A esta situação juntam-se fatores como o facto de a taxa de disseminação ser "maior" do que a de outras epidemias, o surto ter atingido o vizinho Uganda, a ausência de vacinas ou tratamentos oficiais para esta estirpe e a ocorrência no meio da insegurança no leste do Congo devido ao conflito entre os grupos rebeldes e o exército.
Cerca de 70% das pessoas estão a morrer nas suas casas, alertou o alto funcionário da OMS, que apelou, por isso, a um maior envolvimento da população na resposta ao ébola.
"Setenta por cento das pessoas estão a morrer nas suas comunidades, o que significa que não estamos a ver dois terços dos doentes.
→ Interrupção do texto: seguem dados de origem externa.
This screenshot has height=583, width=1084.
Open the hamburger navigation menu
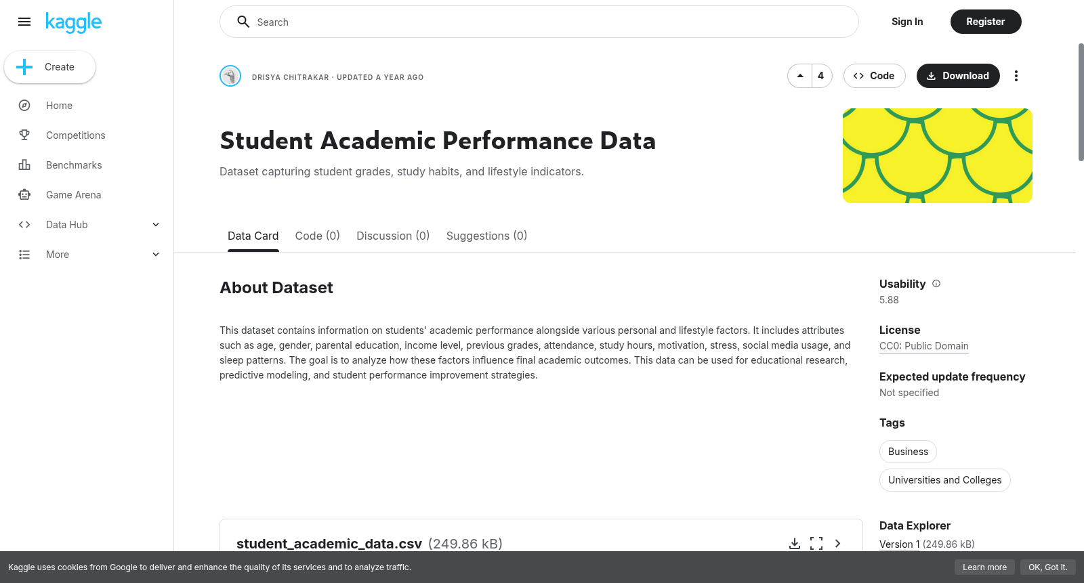click(x=24, y=22)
Após meses do surto, precisamos de reavaliar a nossa estratégia: porque é que as pessoas não estão a ir aos hospitais", questionou.
"Porque é que a consciencialização sobre o ébola não se disseminou como esperávamos", lamentou ainda o responsável.
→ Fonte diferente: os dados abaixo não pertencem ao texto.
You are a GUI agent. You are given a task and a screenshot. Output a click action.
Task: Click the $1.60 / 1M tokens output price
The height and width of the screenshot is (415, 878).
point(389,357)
A epidemia atual é já o segundo maior surto da história com o maior número de infeções registadas na RDCongo, ultrapassando o que também ocorreu no leste do Congo entre 2018 e 2020, que provocou 2.299 mortes e 3.481 casos.
Esta é a décima sétima epidemia a afetar a RDCongo e tem a taxa de crescimento de infeções mais rápida em comparação com qualquer outro surto desde a sua declaração, de acordo com a OMS.
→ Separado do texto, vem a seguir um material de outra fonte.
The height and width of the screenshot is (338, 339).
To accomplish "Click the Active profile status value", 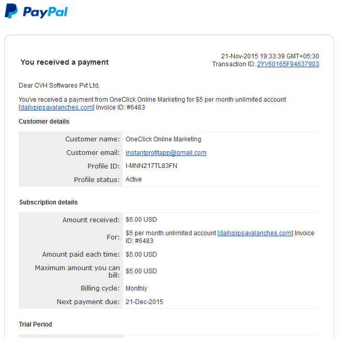I will (x=134, y=179).
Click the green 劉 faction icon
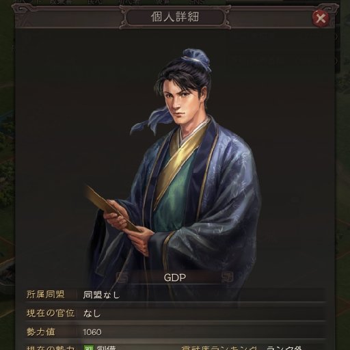This screenshot has height=350, width=350. pyautogui.click(x=89, y=347)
No entanto, ainda está longe da pior epidemia de Ébola da história, que ocorreu na África Ocidental entre 2014 e 2016 e causou aproximadamente 11.000 mortes e 28.000 infeções.
O vizinho Uganda, onde a doença também se espalhou, declarou-se "livre de Ébola" a 28 de julho, após 20 casos confirmados, incluindo 15 considerados importados da RDC, entre os quais se registaram duas mortes.
A epidemia corresponde à estirpe ‘Bundibugyo’, cuja taxa de mortalidade varia entre os 30% e os 50% e para a qual não existe vacina autorizada nem tratamento específico, de acordo com a OMS.
O vírus Ébola transmite-se por contacto direto com fluidos corporais de pessoas ou animais infetados e provoca febre hemorrágica grave, vómitos, diarreia e hemorragia interna.